Junio nodded. ‘He may even have supposed that this was the shopkeeper and decided that for safety he must be murdered too. Presumably he followed Radixrapum when he left and chose a quiet moment where he could strangle him.’

‘It is even possible the turnip-man led him straight back here. I owed him money so he may have returned, and that would have strengthened the impression even more that this was the owner of the premises,’ I went on. ‘So, we assume, the killer strangles him and leaves him in the shop, presumably believing that he is safe by now. He surely wouldn’t want to linger near the scene in case he drew unwelcome attention to himself.’

The tanner was not comforted at all. ‘I suppose all this is plausible. But it is only supposition. If you’re wrong, I’m trapped.’

‘You could get out through the window space,’ Junio observed. ‘I think it’s wide enough, though you’re not very tall. Father and I would have to hoist you up and let you drop the other side. That would bring you into the alleyway that leads down to the pile. It is a little smelly, but it should be safe enough.’
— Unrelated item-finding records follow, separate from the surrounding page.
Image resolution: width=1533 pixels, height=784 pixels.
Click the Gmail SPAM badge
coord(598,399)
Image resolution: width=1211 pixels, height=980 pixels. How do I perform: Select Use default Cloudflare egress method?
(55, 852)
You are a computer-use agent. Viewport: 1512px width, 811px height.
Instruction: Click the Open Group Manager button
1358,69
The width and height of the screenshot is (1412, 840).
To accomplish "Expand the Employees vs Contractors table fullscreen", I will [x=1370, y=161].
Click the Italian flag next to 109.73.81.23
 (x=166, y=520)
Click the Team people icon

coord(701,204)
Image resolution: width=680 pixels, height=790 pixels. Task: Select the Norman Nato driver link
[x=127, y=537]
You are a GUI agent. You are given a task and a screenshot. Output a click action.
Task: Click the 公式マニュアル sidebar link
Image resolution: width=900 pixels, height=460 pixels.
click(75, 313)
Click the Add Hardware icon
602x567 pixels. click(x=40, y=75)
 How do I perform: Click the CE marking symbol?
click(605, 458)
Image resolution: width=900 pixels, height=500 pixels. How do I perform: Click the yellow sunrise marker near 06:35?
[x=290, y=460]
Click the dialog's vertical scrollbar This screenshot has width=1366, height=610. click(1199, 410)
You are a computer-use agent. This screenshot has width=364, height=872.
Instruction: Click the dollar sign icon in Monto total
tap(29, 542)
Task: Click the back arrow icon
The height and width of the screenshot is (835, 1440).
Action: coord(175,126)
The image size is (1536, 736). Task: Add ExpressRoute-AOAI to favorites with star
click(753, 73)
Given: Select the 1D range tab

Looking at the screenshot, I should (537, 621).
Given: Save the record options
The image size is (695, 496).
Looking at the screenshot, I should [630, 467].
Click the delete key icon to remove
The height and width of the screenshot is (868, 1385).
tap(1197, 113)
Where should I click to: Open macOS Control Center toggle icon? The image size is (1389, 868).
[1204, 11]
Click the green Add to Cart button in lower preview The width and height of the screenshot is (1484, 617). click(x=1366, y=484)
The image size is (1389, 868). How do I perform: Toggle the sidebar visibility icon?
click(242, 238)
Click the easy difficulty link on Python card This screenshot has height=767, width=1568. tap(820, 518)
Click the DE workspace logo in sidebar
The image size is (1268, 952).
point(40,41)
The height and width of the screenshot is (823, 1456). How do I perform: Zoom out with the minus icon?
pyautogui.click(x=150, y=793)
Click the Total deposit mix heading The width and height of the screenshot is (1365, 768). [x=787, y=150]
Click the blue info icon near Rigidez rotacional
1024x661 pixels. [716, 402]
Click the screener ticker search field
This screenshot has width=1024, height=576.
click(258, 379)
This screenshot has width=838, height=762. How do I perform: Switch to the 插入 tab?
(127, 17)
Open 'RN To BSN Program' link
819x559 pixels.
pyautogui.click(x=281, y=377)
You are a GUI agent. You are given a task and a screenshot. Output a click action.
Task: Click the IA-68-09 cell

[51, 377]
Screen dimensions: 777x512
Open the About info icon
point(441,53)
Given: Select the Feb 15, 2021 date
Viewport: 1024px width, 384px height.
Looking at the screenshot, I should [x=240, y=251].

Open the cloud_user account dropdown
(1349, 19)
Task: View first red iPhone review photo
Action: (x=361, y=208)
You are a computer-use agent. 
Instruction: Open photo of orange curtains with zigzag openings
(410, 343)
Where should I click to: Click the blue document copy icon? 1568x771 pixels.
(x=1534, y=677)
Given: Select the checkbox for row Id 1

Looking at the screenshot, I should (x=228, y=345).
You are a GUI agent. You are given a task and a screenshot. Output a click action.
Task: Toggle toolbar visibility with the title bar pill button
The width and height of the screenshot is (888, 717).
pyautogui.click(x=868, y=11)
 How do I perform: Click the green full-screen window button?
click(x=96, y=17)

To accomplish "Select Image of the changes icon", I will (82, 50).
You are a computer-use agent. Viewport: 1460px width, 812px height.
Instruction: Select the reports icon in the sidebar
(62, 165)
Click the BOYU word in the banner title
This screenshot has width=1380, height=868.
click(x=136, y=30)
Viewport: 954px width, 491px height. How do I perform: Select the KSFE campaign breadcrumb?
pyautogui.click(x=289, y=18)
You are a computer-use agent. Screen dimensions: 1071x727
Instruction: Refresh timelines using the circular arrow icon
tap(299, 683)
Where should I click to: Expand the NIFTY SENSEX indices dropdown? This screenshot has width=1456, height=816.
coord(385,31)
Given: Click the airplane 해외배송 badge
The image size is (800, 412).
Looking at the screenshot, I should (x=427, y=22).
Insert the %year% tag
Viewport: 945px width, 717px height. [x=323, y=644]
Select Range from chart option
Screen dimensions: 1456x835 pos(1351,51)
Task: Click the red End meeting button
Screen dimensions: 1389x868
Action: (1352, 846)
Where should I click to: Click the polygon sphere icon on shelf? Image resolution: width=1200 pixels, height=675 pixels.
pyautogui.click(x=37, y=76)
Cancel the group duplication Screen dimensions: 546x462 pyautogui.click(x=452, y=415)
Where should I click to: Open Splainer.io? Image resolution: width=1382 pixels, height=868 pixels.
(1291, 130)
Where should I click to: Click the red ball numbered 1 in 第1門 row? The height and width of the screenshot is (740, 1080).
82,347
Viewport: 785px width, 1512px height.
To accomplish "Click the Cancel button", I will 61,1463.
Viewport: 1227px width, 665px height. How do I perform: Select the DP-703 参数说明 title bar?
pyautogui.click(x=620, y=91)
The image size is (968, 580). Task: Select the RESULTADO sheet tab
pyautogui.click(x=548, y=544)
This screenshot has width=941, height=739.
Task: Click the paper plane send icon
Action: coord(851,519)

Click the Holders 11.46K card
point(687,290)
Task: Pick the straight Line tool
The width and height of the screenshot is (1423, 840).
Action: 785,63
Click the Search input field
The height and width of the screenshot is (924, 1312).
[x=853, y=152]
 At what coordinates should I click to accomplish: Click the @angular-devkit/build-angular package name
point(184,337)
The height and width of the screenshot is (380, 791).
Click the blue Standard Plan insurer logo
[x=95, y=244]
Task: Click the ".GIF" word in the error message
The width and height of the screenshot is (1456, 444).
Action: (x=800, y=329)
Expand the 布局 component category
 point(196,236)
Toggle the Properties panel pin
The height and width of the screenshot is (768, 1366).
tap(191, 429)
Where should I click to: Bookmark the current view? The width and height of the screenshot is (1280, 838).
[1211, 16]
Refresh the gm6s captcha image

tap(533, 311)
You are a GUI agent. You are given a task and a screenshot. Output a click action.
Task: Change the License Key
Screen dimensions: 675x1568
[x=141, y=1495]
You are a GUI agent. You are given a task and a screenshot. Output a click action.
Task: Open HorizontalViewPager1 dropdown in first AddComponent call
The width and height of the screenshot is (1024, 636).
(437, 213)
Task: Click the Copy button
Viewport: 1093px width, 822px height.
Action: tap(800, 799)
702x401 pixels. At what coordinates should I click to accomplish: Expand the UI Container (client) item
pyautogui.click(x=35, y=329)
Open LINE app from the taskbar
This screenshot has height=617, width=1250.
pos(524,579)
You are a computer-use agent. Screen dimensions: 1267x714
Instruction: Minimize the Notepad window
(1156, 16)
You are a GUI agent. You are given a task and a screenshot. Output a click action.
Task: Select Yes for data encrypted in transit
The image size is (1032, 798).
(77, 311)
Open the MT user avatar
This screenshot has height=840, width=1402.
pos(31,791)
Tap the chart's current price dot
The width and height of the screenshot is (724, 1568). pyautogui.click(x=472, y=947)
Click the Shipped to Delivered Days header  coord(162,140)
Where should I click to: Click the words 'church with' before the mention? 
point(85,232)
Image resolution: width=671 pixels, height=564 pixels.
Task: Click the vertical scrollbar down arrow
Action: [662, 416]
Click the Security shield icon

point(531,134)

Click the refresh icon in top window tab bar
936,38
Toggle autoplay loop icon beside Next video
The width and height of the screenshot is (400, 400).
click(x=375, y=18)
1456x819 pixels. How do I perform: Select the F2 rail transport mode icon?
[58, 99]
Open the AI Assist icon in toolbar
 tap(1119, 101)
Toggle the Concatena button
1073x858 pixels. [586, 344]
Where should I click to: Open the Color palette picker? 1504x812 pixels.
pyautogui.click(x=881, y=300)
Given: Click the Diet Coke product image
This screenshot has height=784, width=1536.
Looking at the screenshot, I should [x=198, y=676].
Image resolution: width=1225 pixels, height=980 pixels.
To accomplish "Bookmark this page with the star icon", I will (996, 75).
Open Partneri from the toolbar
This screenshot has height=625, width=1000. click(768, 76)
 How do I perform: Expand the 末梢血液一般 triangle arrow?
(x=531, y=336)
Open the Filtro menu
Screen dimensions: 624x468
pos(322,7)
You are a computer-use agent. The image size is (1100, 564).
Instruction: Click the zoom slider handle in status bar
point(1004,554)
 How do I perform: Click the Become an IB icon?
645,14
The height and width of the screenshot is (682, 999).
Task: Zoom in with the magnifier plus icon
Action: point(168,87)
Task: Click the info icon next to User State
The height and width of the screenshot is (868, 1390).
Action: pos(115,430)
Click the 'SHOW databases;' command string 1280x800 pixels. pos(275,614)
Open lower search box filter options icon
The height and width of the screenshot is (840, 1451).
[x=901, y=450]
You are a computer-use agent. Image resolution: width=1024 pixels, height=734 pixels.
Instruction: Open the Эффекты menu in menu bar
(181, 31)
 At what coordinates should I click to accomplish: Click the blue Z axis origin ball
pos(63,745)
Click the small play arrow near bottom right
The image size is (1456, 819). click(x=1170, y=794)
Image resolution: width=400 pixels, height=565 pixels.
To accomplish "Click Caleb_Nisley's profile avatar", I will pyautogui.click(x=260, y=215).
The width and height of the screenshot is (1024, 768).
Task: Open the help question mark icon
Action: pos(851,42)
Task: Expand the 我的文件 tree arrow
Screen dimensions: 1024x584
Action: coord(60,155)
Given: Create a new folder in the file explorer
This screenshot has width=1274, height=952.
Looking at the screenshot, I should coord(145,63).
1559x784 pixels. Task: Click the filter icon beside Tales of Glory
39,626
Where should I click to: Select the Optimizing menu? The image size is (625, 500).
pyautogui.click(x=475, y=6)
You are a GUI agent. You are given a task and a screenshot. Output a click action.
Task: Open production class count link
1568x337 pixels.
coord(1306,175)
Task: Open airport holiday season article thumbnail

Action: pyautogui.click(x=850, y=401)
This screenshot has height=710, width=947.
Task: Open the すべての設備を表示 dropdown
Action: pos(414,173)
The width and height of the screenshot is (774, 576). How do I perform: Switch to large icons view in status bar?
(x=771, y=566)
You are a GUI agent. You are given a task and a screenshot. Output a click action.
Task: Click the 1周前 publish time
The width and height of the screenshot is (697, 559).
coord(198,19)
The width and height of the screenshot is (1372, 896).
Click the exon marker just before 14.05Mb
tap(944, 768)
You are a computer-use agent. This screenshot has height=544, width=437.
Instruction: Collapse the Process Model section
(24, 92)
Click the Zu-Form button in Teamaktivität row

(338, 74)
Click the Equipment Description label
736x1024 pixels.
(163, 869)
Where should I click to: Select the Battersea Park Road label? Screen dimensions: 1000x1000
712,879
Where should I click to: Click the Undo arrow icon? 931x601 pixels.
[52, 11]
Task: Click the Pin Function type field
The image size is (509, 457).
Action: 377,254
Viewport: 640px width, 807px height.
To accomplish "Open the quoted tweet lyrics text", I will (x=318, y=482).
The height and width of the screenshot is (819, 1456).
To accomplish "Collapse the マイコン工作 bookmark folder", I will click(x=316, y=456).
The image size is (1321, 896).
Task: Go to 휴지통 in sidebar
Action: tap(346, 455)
To my astonishment, the tanner looked relieved and, far from rejecting the suggestion as absurd, began at once to think of ways in which it could be done. ‘If we brought the table over, I could stand on that. .’

It was a tight fit through the window space. The man was rather stout, but he was so determined that he managed in the end — at the cost of bloodying his elbows on the shutter-slots. It was not a very dignified descent — he landed in a tangle in a smelly pool — but he picked himself up quickly and, without a backward look, hurried down the alley that ran out to the lane.

Junio and I watched him scuttling away. It would have been comic in any other circumstances, but I was hardly in a smiling mood.

Junio was the first to leave the window space. He gestured to the corpse. ‘The tanner was correct about one thing anyway. You knew the murdered man and liked him very much. I see that in your face.’

I nodded. ‘This is the man I told you of, who helped me yesterday — which meant he saw too much. If he hadn’t done so, I’m sure he’d be alive.’

‘So you meant what you said earlier? You really believe this murder was just to silence him?’ Junio looked and sounded unconvinced.

‘What other explanation is there?’ I demanded. ‘He saw the other corpse. It is the only link.’

‘Apart from the fact that they both sold things in the street,’ Junio pointed out.

‘But it is hardly likely that there’s someone stalking round the town, strangling innocent street-vendors and dumping them on me. I rather think that whatever happened here, it must be something close to what I outlined to the tanner — although, as he rightly said, it is only speculation. I have no proof of it.’

Junio was looking at me with an odd expression on his face: a mixture of pity, concern and disbelief. ‘But of course there’s a connection. A much more likely link. Are you really going to tell me that you don’t see what it is?’